Data supplied:
--
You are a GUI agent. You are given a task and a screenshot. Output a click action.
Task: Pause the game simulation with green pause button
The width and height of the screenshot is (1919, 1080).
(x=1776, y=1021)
--
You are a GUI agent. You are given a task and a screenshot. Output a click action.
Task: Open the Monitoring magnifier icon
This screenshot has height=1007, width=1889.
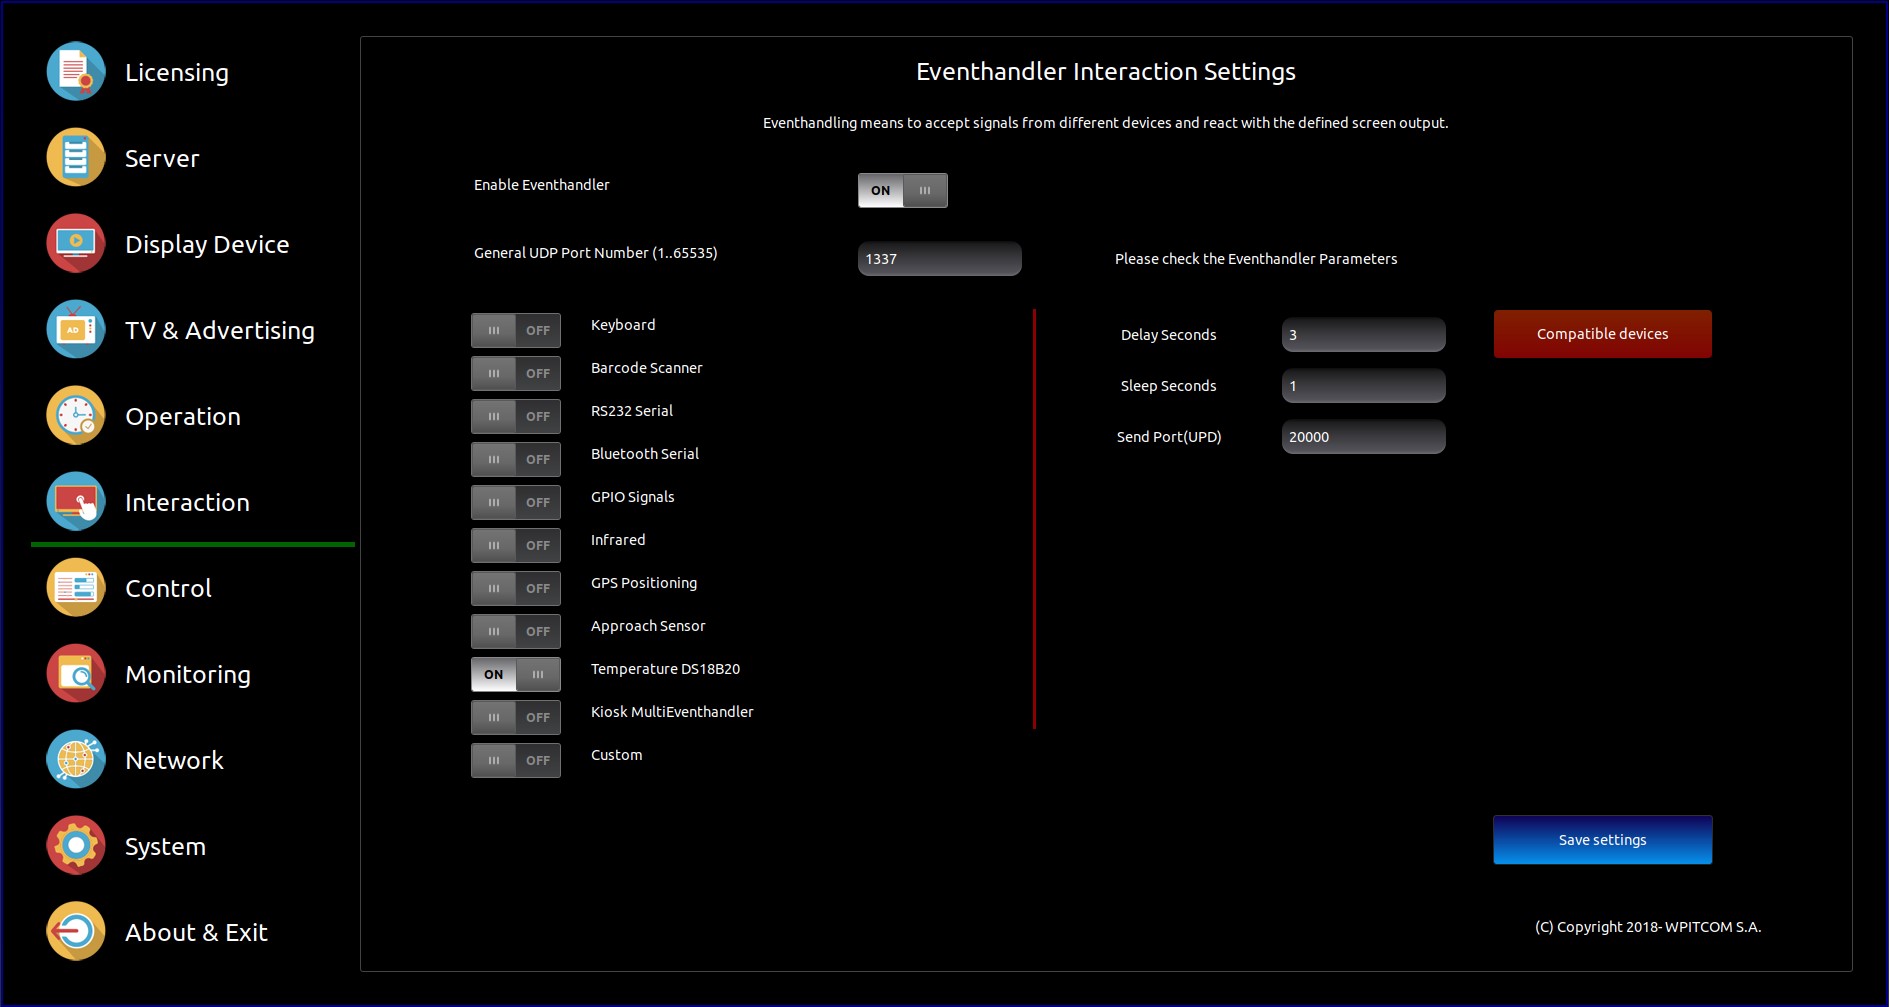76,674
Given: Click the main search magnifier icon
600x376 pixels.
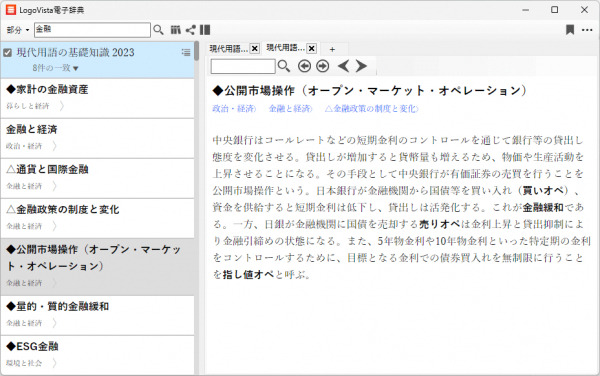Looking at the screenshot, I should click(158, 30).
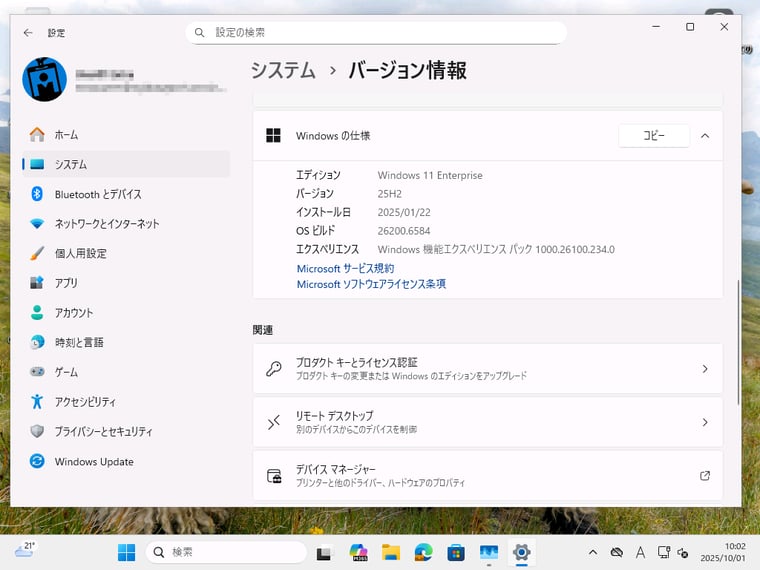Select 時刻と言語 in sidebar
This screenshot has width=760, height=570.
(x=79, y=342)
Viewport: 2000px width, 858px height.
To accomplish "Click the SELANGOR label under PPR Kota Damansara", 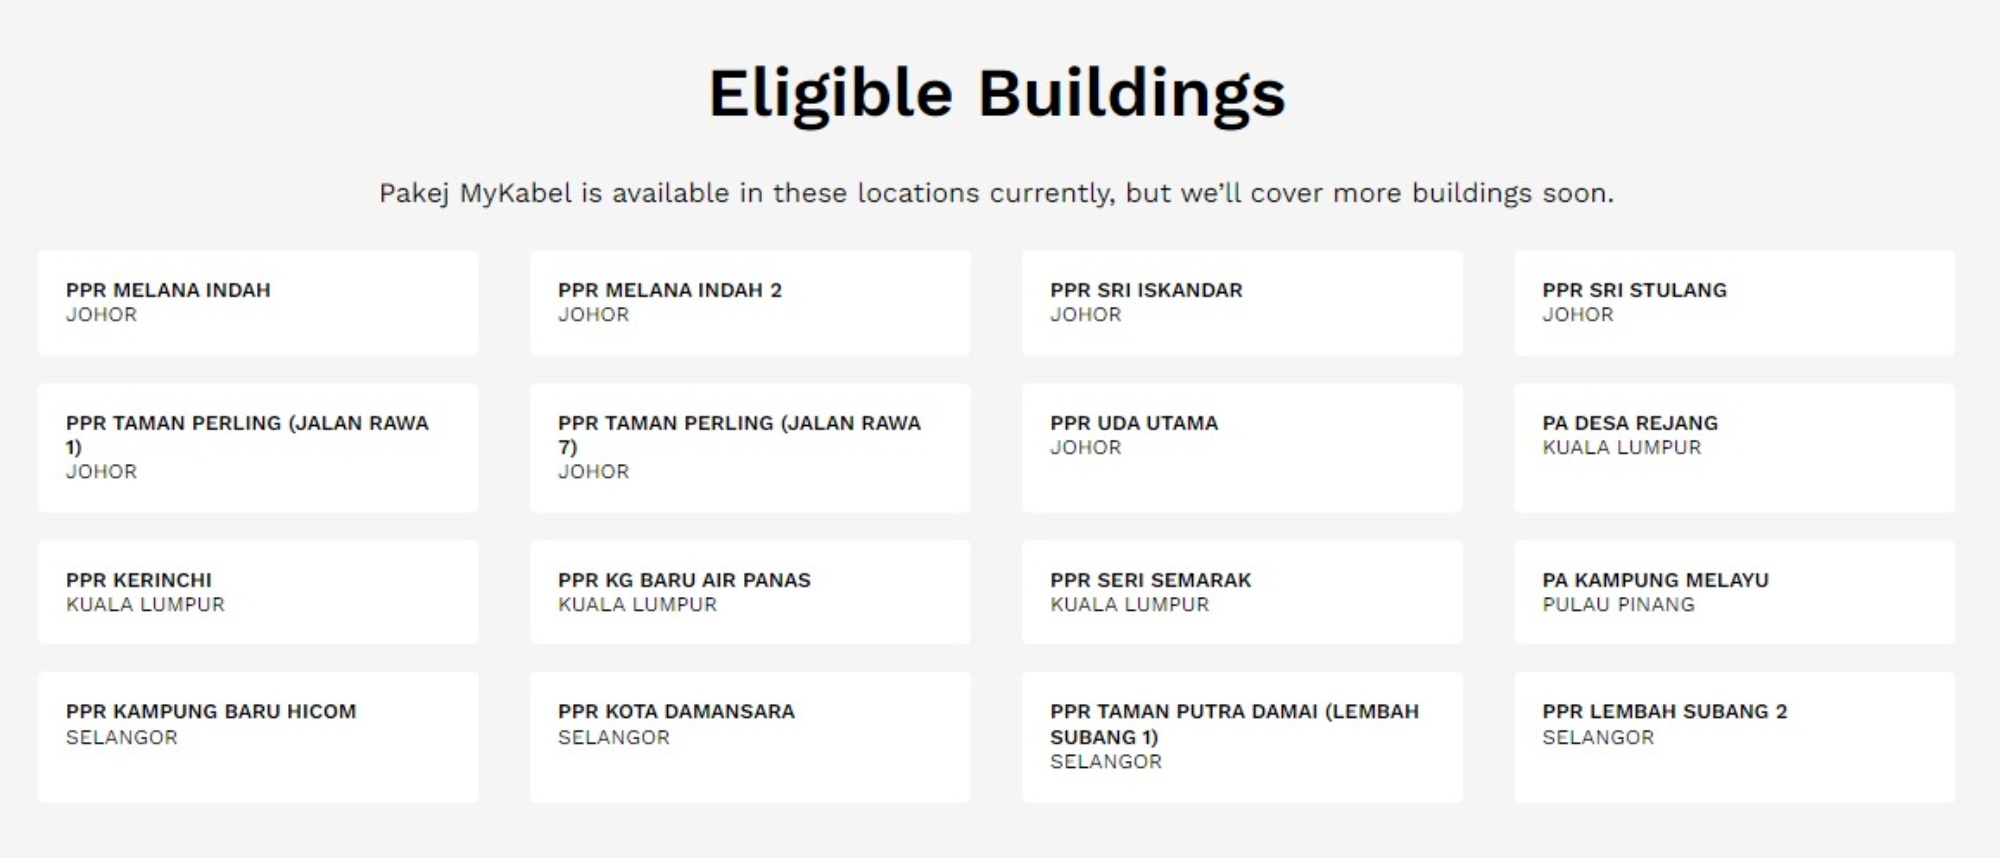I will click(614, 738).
--
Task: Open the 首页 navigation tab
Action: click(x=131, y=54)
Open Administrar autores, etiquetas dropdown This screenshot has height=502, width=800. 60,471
--
The exercise:
Copy out the rows from the line with "Task: Open the 首页 navigation tab" up to and including the line with "Open Administrar autores, etiquetas", reproducing them without any changes.

The response:
Task: Open the 首页 navigation tab
Action: click(x=131, y=54)
Open Administrar autores, etiquetas dropdown This screenshot has height=502, width=800. 60,471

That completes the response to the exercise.